● Tasks to perform
1. In the overview of closed AI model providers below, on what date did Anthropic remove its long-context surcharge?
2. From the overview of closed AI model providers below, copy word for word everything from "Anthropic removed its" down to "production coding workloads.".
3. Carry the overview of closed AI model providers below forward from its last line.

● Extract provided
■ ■ ■ ■ ■ ■ ■

The major closed model providers as of March 2026 are OpenAI, Anthropic, and Google (for their Gemini API models). Each offers capabilities that open models have not yet fully matched on every dimension, though the gap has narrowed to near-zero on coding and knowledge benchmarks.

OpenAI (GPT-5.4 Family)

GPT-5.4: $2.50/$15 per MTok (input/output), 1.05M token context window
GPT-5.4 mini: $0.75/$4.50 per MTok, 400K context, released March 17, 2026
GPT-5.4 nano: $0.20/$1.25 per MTok, released March 17, 2026

GPT-5.4 represents the current frontier for general-purpose language models. Its architecture details are not published, but it scores 75% on OSWorld-Verified (above the 72.4% human baseline for computer use tasks) and leads on many reasoning benchmarks. The nano variant is aggressively priced, undercutting many open-model API providers.

Note that OpenAI now straddles both sides of the open/closed divide: GPT-5.4 remains fully closed, while GPT-OSS (described above) is open-weight under Apache 2.0. This dual strategy lets OpenAI compete in both markets.

Anthropic (Claude 4.6 Family)

Claude Opus 4.6: $5/$25 per MTok, the most expensive but often highest-quality option
Claude Sonnet 4.6: $3/$15 per MTok, the most popular tier for production use
Claude Haiku 4.5: $1/$5 per MTok, optimized for speed and cost

Anthropic removed its long-context surcharge on March 13, 2026, making Claude 4.6 models more competitive for long-document workloads. Claude Opus 4.6 scored 80.8% on SWE-bench Verified according to Anthropic’s own evaluation, while the independent vals.ai standardized leaderboard reports 79.2% for the Thinking variant. Claude Sonnet 4.6 scored 79.6% on SWE-bench Verified at one-fifth the price of Opus, making it the preferred choice for many production coding workloads.

Google (Gemini Family)

■ ■ ■ ■ ■ ■ ■

● Information shown

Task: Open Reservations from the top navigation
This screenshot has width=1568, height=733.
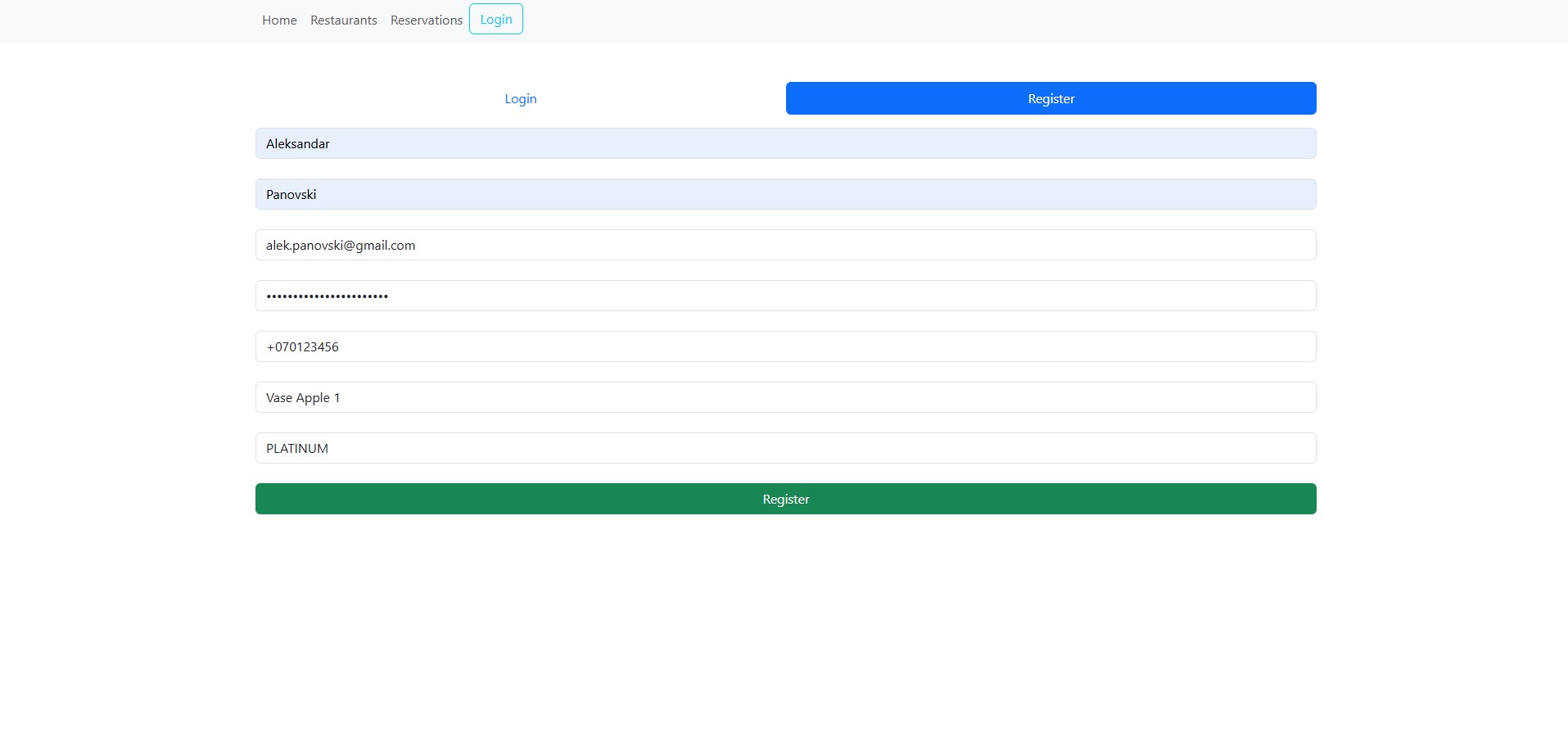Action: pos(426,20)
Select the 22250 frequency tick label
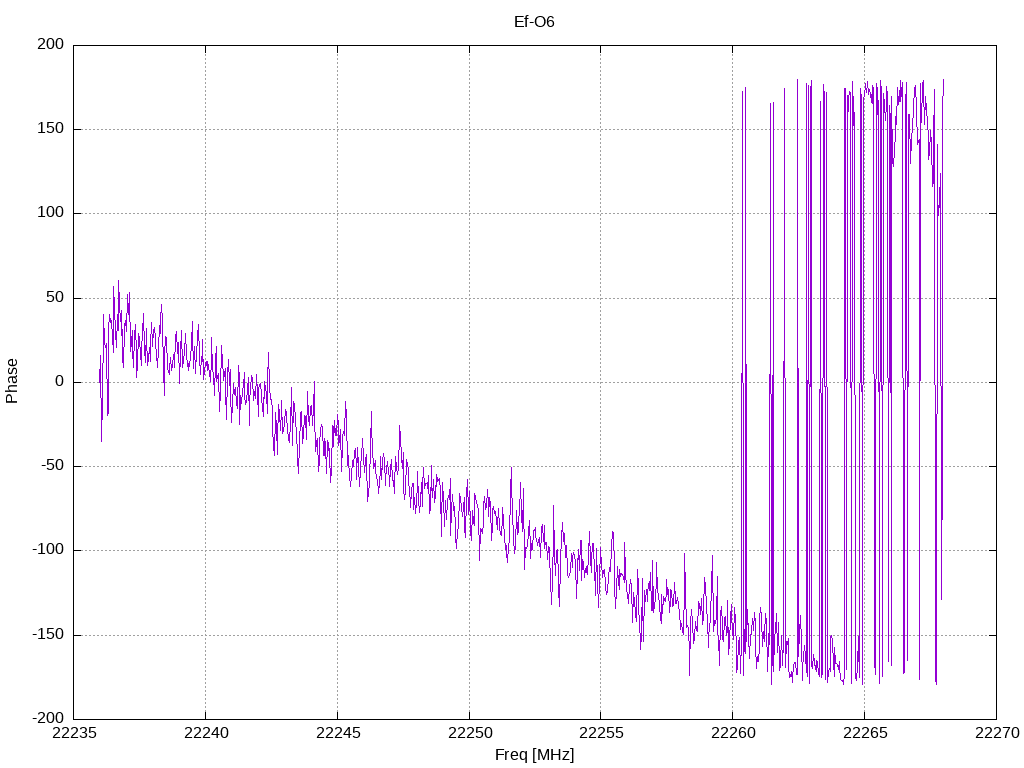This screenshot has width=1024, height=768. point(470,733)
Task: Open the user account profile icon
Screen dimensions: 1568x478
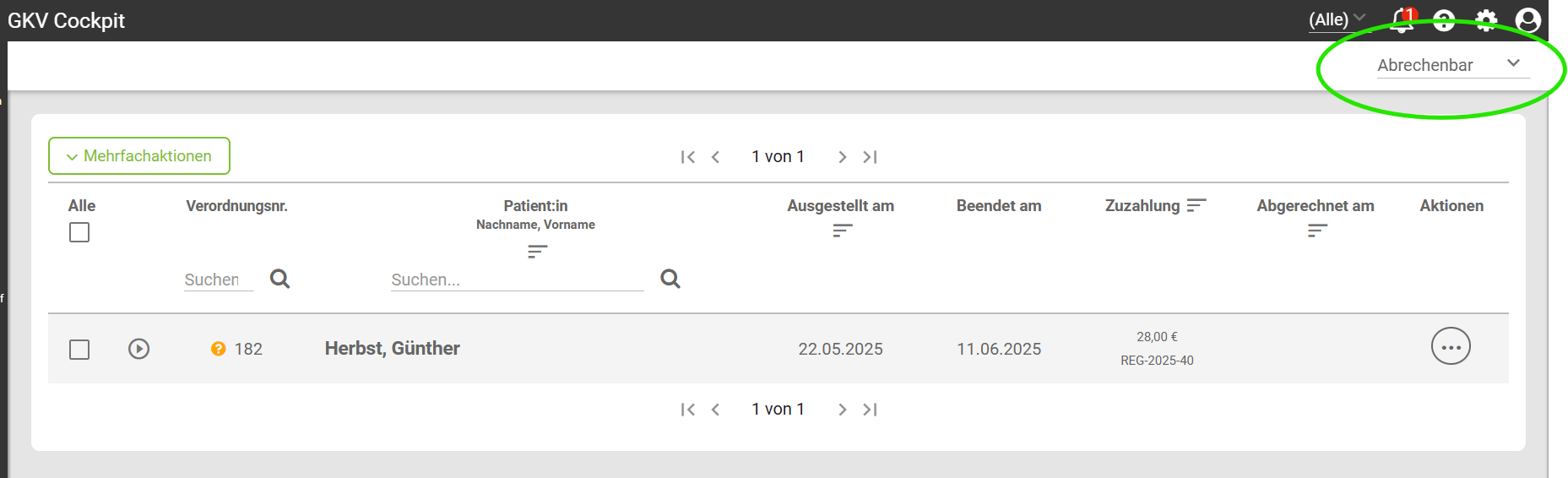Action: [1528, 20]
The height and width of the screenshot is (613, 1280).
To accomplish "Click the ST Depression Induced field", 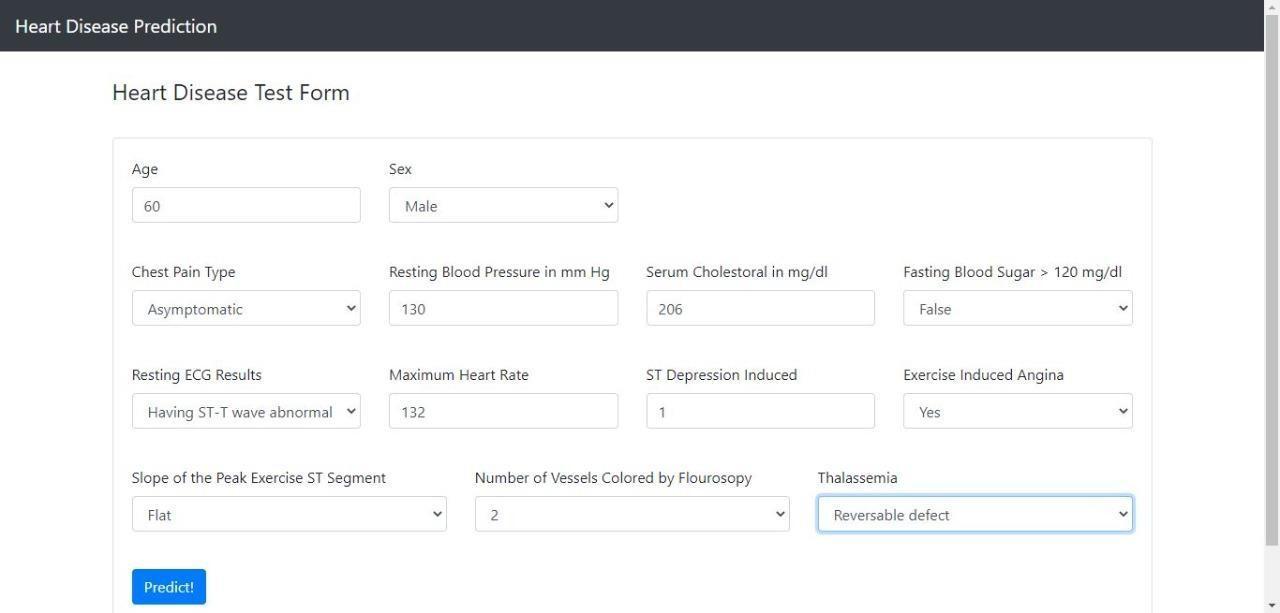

■ ■ ■ ■ ■ ■ ■

● Answers for the tasks
1. March 13, 2026

2.
Anthropic removed its long-context surcharge on March 13, 2026, making Claude 4.6 models more competitive for long-document workloads. Claude Opus 4.6 scored 80.8% on SWE-bench Verified according to Anthropic’s own evaluation, while the independent vals.ai standardized leaderboard reports 79.2% for the Thinking variant. Claude Sonnet 4.6 scored 79.6% on SWE-bench Verified at one-fifth the price of Opus, making it the preferred choice for many production coding workloads.

3.
Gemini 3.1 Pro: $2/$12 per MTok (standard), $4/$18 above 200K tokens, 1M context
Gemini 3 Flash: $0.50/$3 per MTok
Gemini 2.5 Flash-Lite: $0.10/$0.40 per MTok (the cheapest frontier-adjacent option)
Gemini 3.1 Flash-Lite: $0.25/$1.50 per MTok

Google’s Gemini models are tightly integrated with Google Cloud and offer strong multimodal capabilities. The Flash-Lite tier provides an extremely low-cost option for high-volume applications.

Source: GPT-5.4 pricing and specs confirmed in Chapter 24 sources. Claude Opus 4.6 80.8% SWE-bench Verified (Anthropic self-reported, confirmed from beehiiv.com/walterslabreport, therundown.ai, ayyaztech.com). vals.ai standardized leaderboard shows 79.2% for Claude Opus 4.6 Thinking (confirmed from vals.ai/benchmarks/swebench). Claude Sonnet 4.6 79.6% SWE-bench Verified (confirmed from natural20.com, digitalapplied.com, nxcode.io, caylent.com). Gemini pricing confirmed in Chapter 24 sources.

The Performance Gap: How Close Are Open Models?

The gap between open and closed models has narrowed dramatically. At the end of 2023, the best closed model scored approximately 88% on MMLU while the best open model managed roughly 70.5%, a gap of 17.5 percentage points. By early 2026, that gap is effectively zero on knowledge benchmarks and single digits on most reasoning tasks.

A comprehensive benchmark analysis by whatllm.org in January 2026 found that open-weight models had narrowed the quality gap with proprietary models to within five points on a normalized quality index. On cost, the difference is even more striking: open-source models average $0.83 per million tokens versus $6.03 for proprietary models, a 7.3x cost advantage.

def performance_comparison():
    """
    Compare open vs. closed model performance across key benchmarks.
    Numbers reflect the state of play in early 2026.
    """
    print("Open vs. Closed Model Performance (Early 2026)")
    print("=" * 75)

    print("\n  Knowledge Benchmarks (MMLU, MMLU-Pro)")
    print("  " + "-" * 55)
    print("  Gap in late 2023:  ~17.5 percentage points")
    print("  Gap in early 2026: ~0 points (effectively closed)")
    print("  Example: DeepSeek V3.2 and Qwen 3.5 match or exceed")
    print("           GPT-4-class performance on MMLU")

    print("\n  Reasoning Benchmarks (GPQA Diamond)")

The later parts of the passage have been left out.